Tire Obsession – Schwalbe G-One Speed
When the Elephant NFE was first constructed it was only natural to put Rene Herse tires on it. The tires were the Babyshoe Pass 650B x 42mm and were tan. Somehow the combination of a red bike, black rims and fenders and silver cockpit just looked off with tan tires. Of course, the same Rene Herse tire is also available in black, but the cost ($87 per wheel) and flat-tire likeliness of the extralight casing were a combination that was too risky for a ride that’s used in the city on daily basis.
There was enough room under the fenders to try something with more volume so after much soul searching and considerations, you decided to try the Schwalbe G-One Speed in 650B x 50mm.
- Size: These tires are very voluminous! At 50mm they are like balloons. They actually “only” expend to ~48mm on the Velocity Aileron but these rims are relatively “narrow” at 20mm internal width. They will probably reach their advertised size on wider rims.
- Weight: These tires are not light. According to Schwalbe, they weight 500 gram per wheel.
- Suppleness: This is where these tires differ so greatly from the Rene Herse tires. These tires seem to be based on mountain bike tires which makes their sidewalls thicker than the Rene Herse tires. Since the air volume in them is so substantial it is hard for this rider to identify the difference between a similar sized supple tire and these, but subjectively these are solid, but are somewhat stiffer than other tires in the stable.
- Color: Black….but….the black model has been discontinued. Anyone interested in these tires in 2020 will be forced to buy a model with tan sidewalls.
- Tubeless: Yes although you have no personal experience.
- Price: The original tire cost 49 Euro. Since they have been discontinued one can only find the newer tan colored version which is available at ~27 Euro. One can still find the 2019 model in tan which was much lighter (400g) and is priced at ~42 Euro.
Now that the technical details are out of the way, how do they ride? How well can they handle the mean streets of Berlin? What about off road riding?
Overall these tires are pretty great. You bought them in March 2019 and have ridden them almost daily since. So far they have not had a single flat tire (the rule is that as soon as one make such statements, a flat tire will arrive). The little round pattern on the tire surface are meant to provide an indication of the health of the tires. The one in the front looks brand new. The back tire thread is starting to wear, but is holding nicely.
These are not as lively as the Rene Herse, but they are very robust. Like most engineering decisions, any benefit also have a price and in this particular case, the price is the extra weight and the less than lively feeling. This being said, for a bike that often is used with groceries and always has fenders and a dynamo on, it is a reasonable balance.
It is interesting that Schwalbe decided to pull these out of the market and replace them with a tan version. The decision is probably based on two factors: tan is all the rage these days.
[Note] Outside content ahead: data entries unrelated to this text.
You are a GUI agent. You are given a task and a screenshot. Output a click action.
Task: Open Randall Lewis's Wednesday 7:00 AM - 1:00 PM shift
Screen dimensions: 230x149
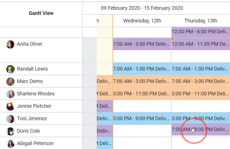(x=142, y=69)
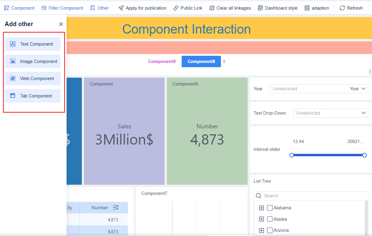The width and height of the screenshot is (372, 236).
Task: Click the Refresh icon
Action: 342,8
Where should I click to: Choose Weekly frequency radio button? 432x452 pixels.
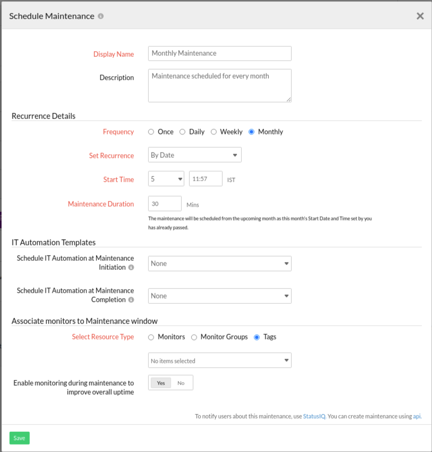(214, 132)
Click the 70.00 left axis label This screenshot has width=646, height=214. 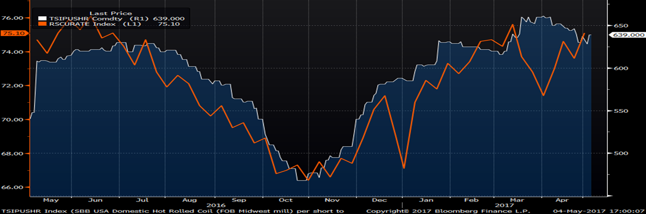point(15,120)
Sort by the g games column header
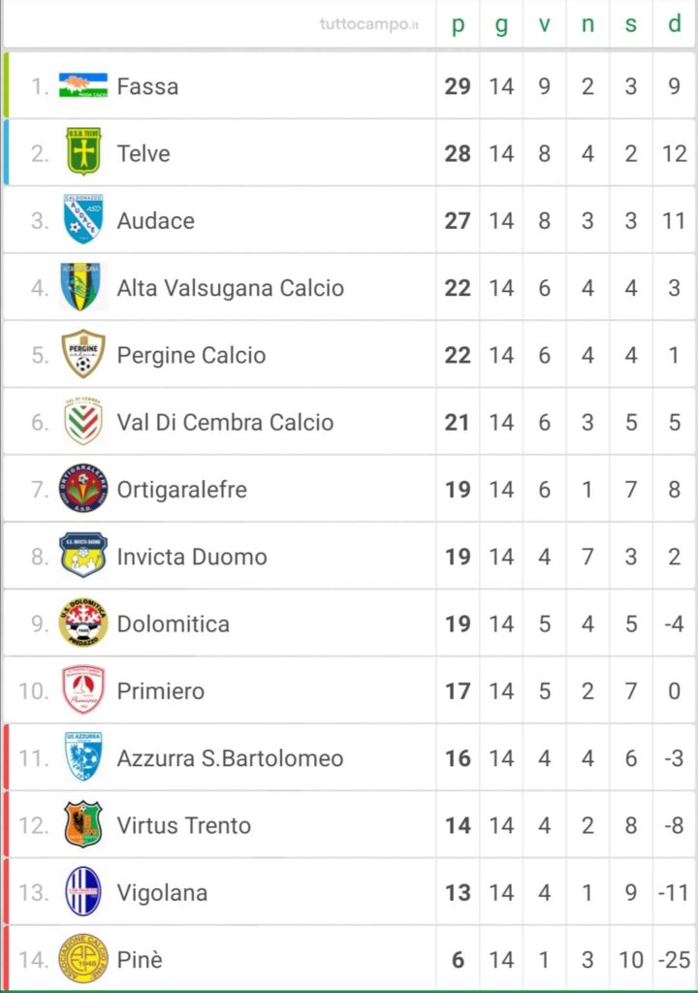The image size is (698, 993). coord(501,24)
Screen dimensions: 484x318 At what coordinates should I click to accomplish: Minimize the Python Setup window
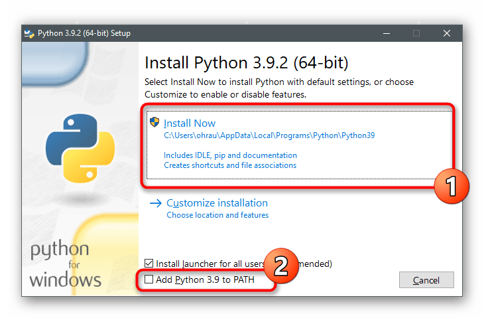tap(385, 32)

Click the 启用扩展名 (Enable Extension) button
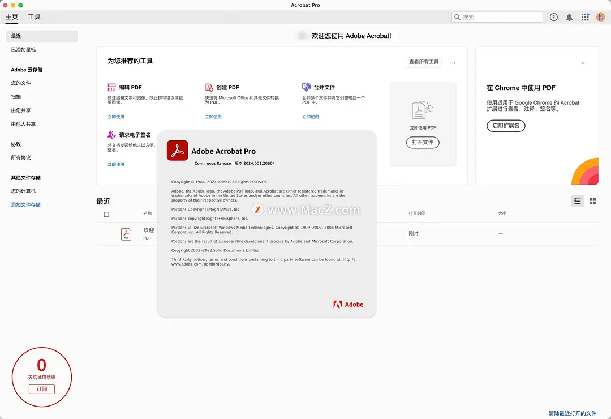click(x=506, y=126)
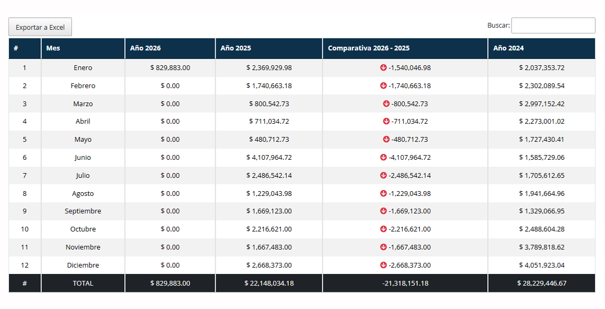Click the # column header
The width and height of the screenshot is (605, 309).
(x=24, y=48)
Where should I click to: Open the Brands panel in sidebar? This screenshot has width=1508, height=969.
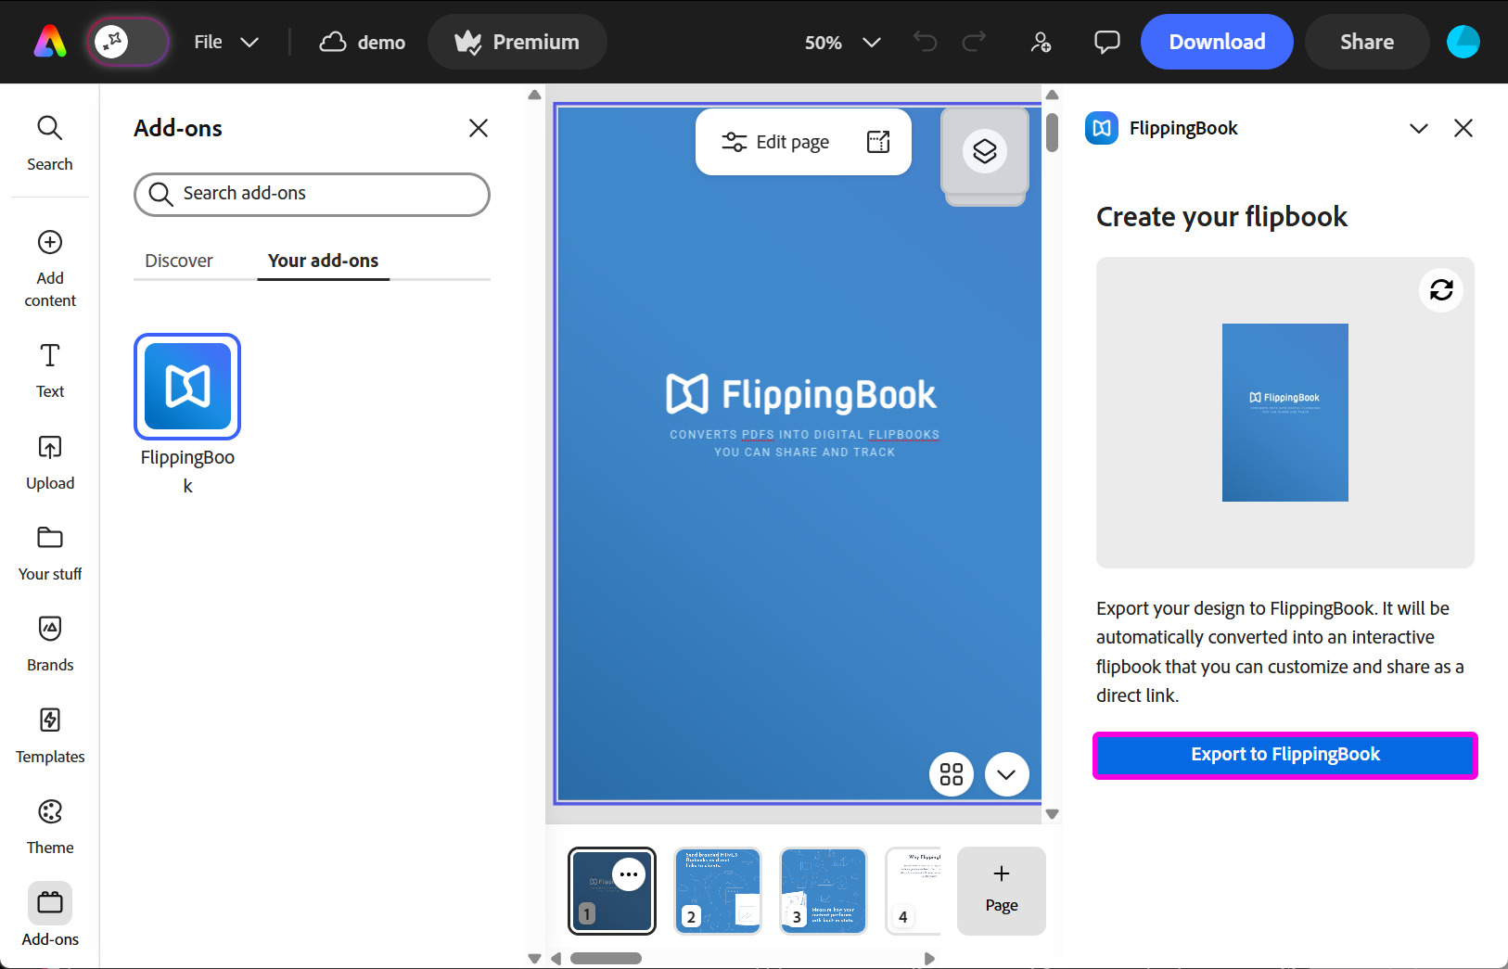tap(50, 643)
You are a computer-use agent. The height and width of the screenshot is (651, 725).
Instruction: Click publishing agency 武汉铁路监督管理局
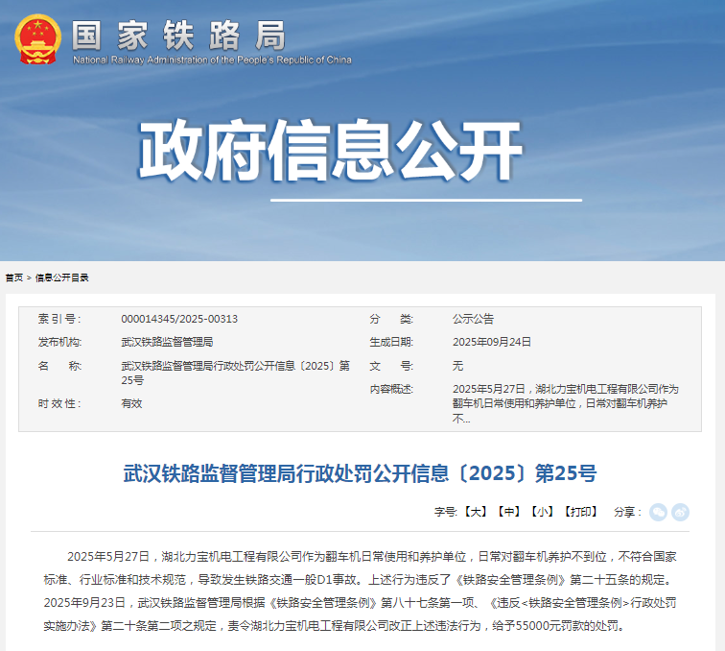coord(167,342)
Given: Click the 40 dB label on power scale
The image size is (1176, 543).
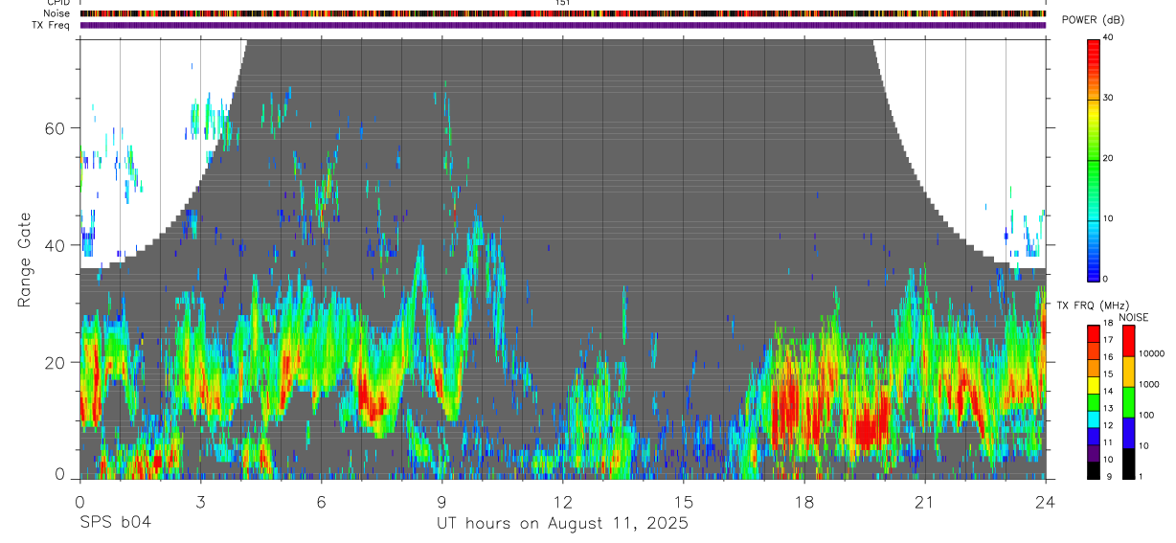Looking at the screenshot, I should (1109, 37).
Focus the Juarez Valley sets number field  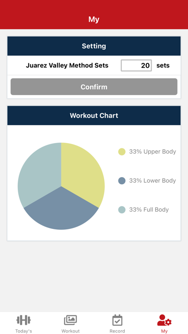(136, 65)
More and more bikes are shipped from the larger manufacturers with tan tires. Tan sidewalls are what fixies were 10 years ago. The second possible reason for pulling these out of the market is that a 650B x 50mm tire is very niche. There are not many commercial bike frames that are at the same time “road” and can fit such wide tires. So one option is enough and tan won the fight.
A good tool is one that fulfills its purpose. The Schwalbe G-One Speed fulfill their purpose nicely. Do they live up to their “speed” name? Not that much, but further studies are needed to make an evaluation. Where they do excel is in providing a cushioning ride and their ability to run across a wide variety of terrains without flatting. At half the price of a Rene Herse tire, these are a great value.